Position in gold, SPX/RUT equivalents
Chicken run!! - Fil Zucchi - 3:16 PM
- Don't ask me why - other than the obvious divergence between the price of gold and the Philly Bugs Index (XAU) - but I got a sudden case of the heebeejeebees over the precious ones. In what may well go down as one of the biggest emotion driven snafus in my trading career, I have shed half of my equity positions and replaced them with call spreads.
- Since its $20b buy-back announcement, Time Warner (TWX) is down more than 10%. What's down with that?
- A Barron's article quoted a money manager suggesting that homies stocks will command P/E's twice as high as the current ones within 18 months. If earnings go where I think they are heading he'll be right in spades.
Positions in XAU, homebuilders
Bad Breadth - David Miller - 2:10 PM
Despite a fair amount of green on my screen, breadth overall in the NBI is not peachy today. Only 61 of the 159 stocks in the index are in positive territory and that figure has dropped from earlier in the day. As Phil noted in last week's Buzz, early April tends to be a seasonally bad time for the sector. The trick is, of course, to pick the bottom...
In technical analysis, it all depends how you want to draw the lines…… - Bennet Sedacca - 1:50 PM
Earlier I saw a prediction of a 6% 10 year note from a highly regarded Minyan. Frankly, he makes a plausible case. Please see my chart here, which starts the downtrend in rates much later and avoids the 'bubble' in yields in the 1980-81 period.
The result is a trend line on course with a date with 5.20-5.25 around our cycle low date of 4/24 and then perhaps a pullback. How deep of a pullback IF one were to occur? Well, in a finance-based, levered economy, we don't really know how long it takes for the higher rates to make it through the system. I think it is inevitable however, that the economy softens later on as the higher yields take hold.
Might rates just correct into a range of 4.50-5.20? VERY possible. Could economic weakness get worse due to leverage at the consumer level? Absolutely. That is the bottom trend line-and yes, sports fans, I think it is entirely possible late in the year, lots of volatility. Because no one seems to expect any!
Let my Inspiration Buzz... - Todd Harrison - 10:49 AM
The Minx slinks up the front of the hump as the bovine look for a bigger jump. As discussed this morning, I expect a probe (after Friday's sloppy slippage) and the longer it takes, the more difficult it will be to digest. How am I playing it? Gingerly, Mary Anne, with a bit of manicuring.
In particular, I've nibbled back ever-so-gently on some piggy puts (financials) as they jump higher in the Monday breeze. I'm also keeping a close eye on SunMicro as it dips a dime on chatter that their revenues will be light. As this isn't an "earnings play" for me, I'm gonna add some more long side exposure if and when the stock ebbs towards $5 again. So you know...

— WHAT YOU WILL DO —
Extend the trading commentary past its last line in the same voice. The listing after this has nothing to do with the trading commentary.

— EXTRACTED DATA —
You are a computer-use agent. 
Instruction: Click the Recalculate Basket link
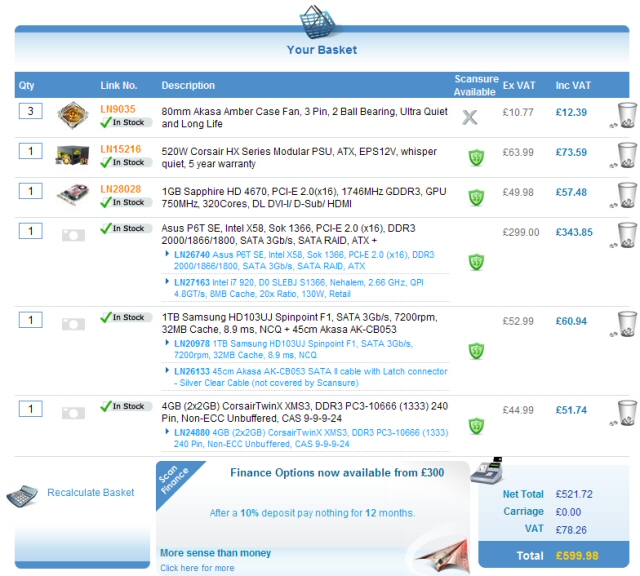click(x=90, y=493)
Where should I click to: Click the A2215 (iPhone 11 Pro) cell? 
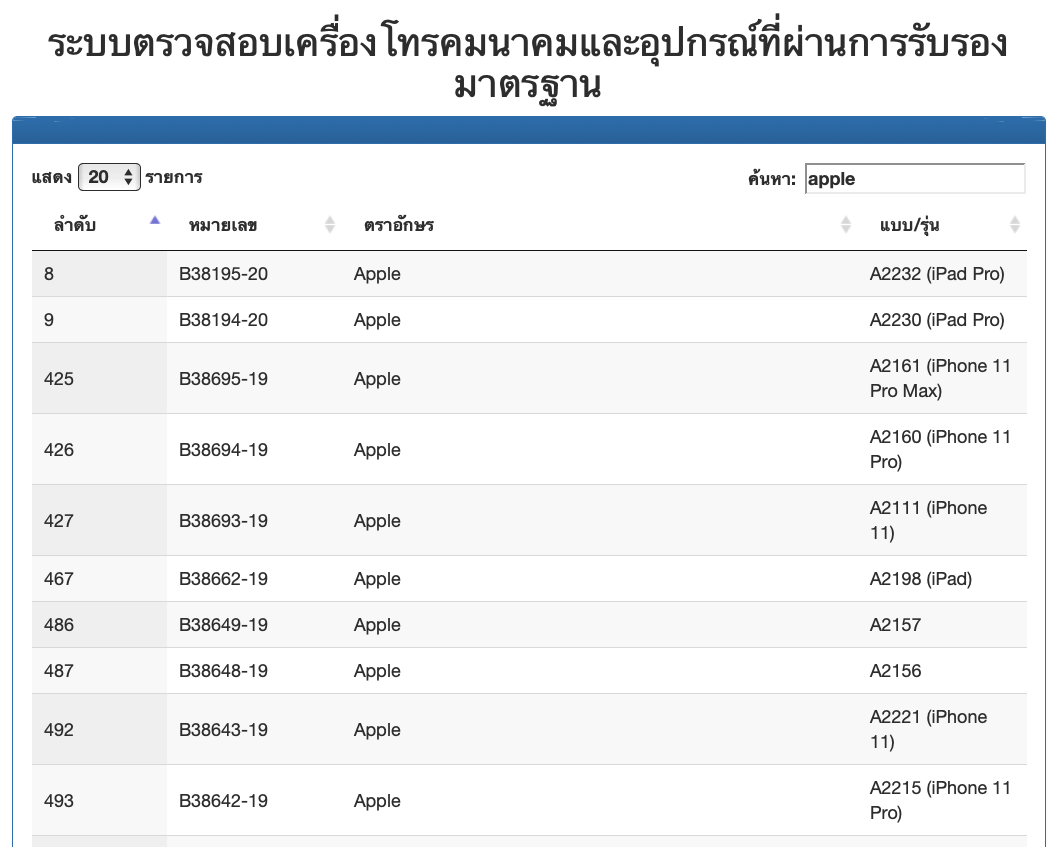tap(940, 800)
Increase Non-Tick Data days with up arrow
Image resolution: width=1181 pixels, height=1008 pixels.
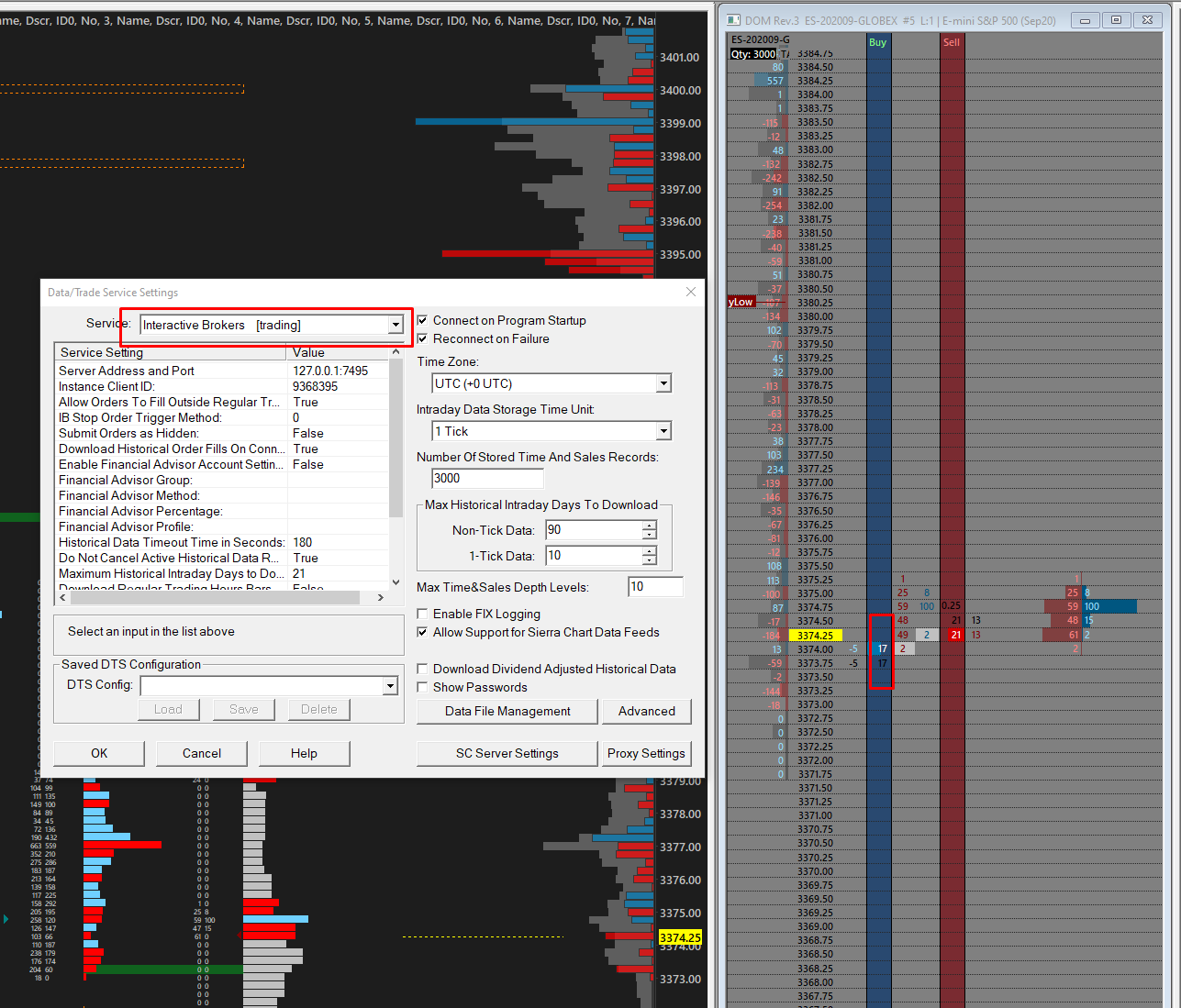(650, 526)
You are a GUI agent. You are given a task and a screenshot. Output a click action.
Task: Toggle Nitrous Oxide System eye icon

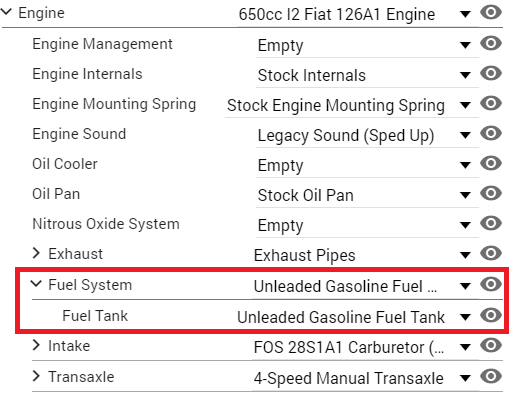click(491, 223)
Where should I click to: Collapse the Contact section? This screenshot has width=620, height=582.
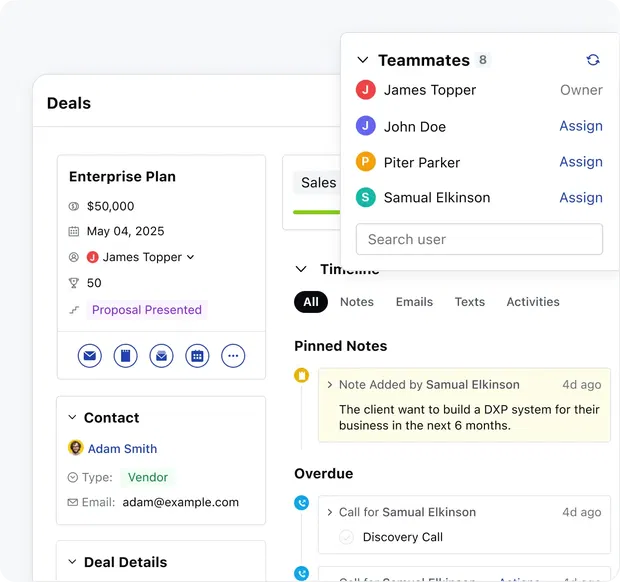click(x=72, y=418)
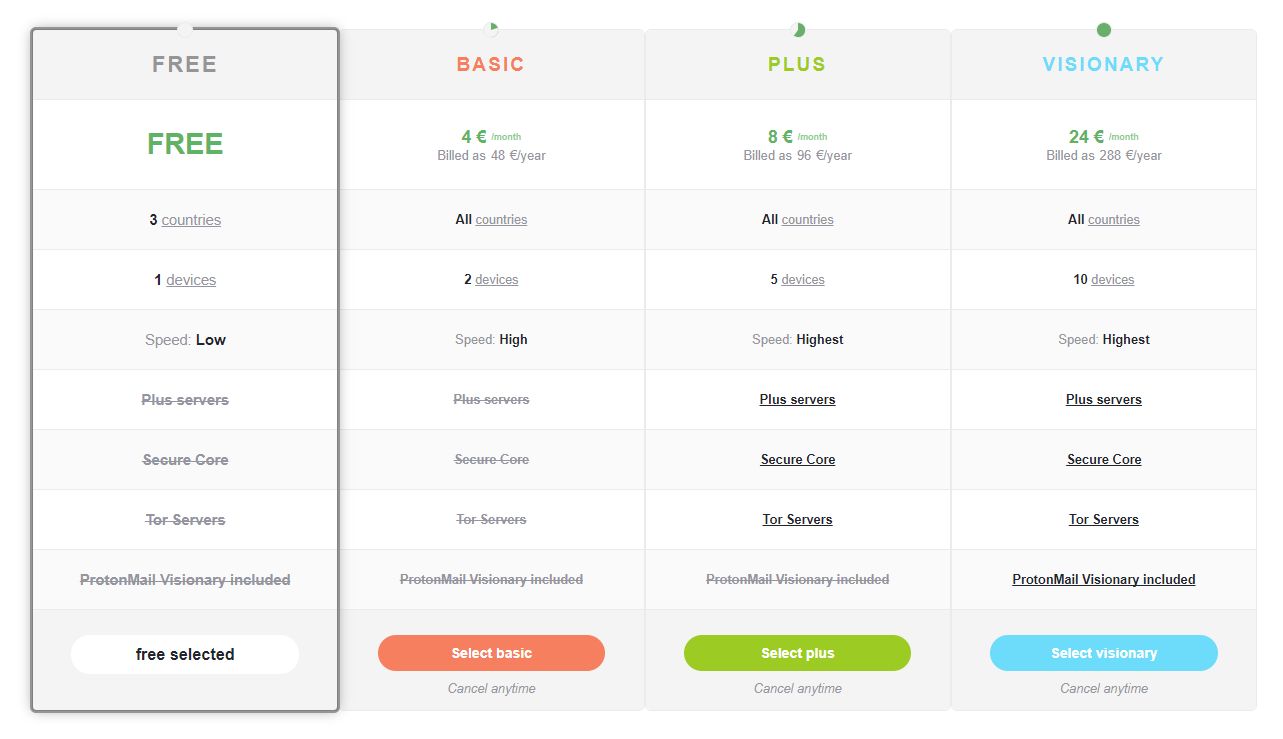Open Secure Core link in Visionary column
This screenshot has height=739, width=1283.
[1104, 459]
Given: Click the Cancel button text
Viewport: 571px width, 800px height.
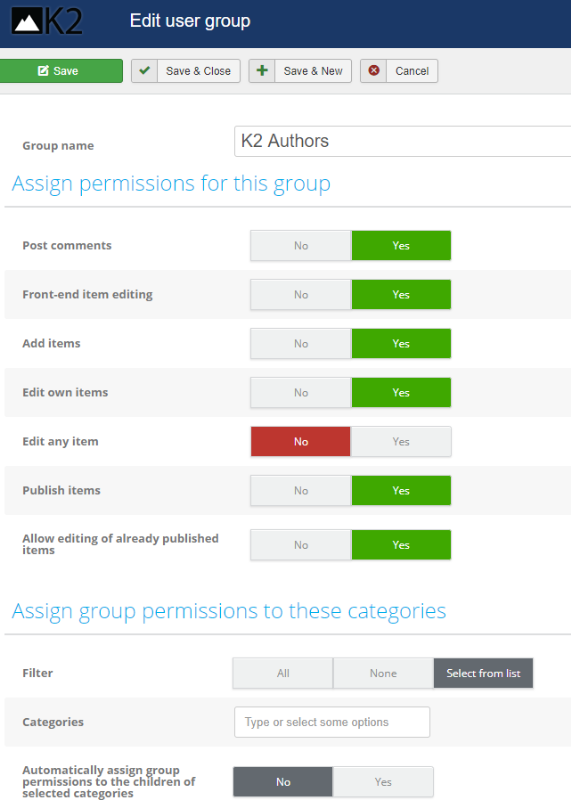Looking at the screenshot, I should [412, 71].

— REPLY TO THE TASK —
Other than that, we're going along and getting along as we ready for another week of freaky streaks. I sincerely hope you all had a mindful respite and that your week puts it to shame. It's a new season--fresh with folliage and foibles--so let's make it a profitable one as we edge towards the long holiday break.
As always, I hope this finds you well.
Position in SUNW, financials
Enough already. - Rod David - 9:18 AM
March's rally targeted SPX 1307.50 (ESm 1315'50-1316'00). Each of its subsequent retests failed to close above it. Except for one, last Wednesday, but it was immediately rejected. Of course, each probe's failure also produced a test of February's prior highs as support, and sellers weren't any more successful at exploiting the weakness. But a rally's burden of proof belongs to buyers.
Sellers meanwhile have knocked down all of the buyers' arguments. A loss of only 4 points from Friday's S&P close would win the case.In reality, a loss of only 4 points Monday - especially on flat volume - would be a little suspicious. So, if sellers are making their move, then the 4-point loss should extend sharply lower (perhaps following a shallow obligatory bounce), and volume's pace should increase substantially.
Sunday night's Globex session fell back to Friday's low, but S&Ps have gradually firmed back above Friday's close. MACD and RSI are deteriorating and diverging negatively into the overnight recovery. If sellers don't attack the open, then there is still room this morning for S&Ps to trend higher for a test Friday afternoon's high without signaling that momentum had reversed up.
Friday's market weakness may have been immigration and tax-related... - Brian Gilmartin - 9:03 AM
Both the capital gains and dividend extension and the more-publicized immigration bill died before passage on Friday, and although I'm hardly a conspiracy theorist, I couldn't help but think that the broad weakness in the afternoon was related to the failure to get these two issues resolved.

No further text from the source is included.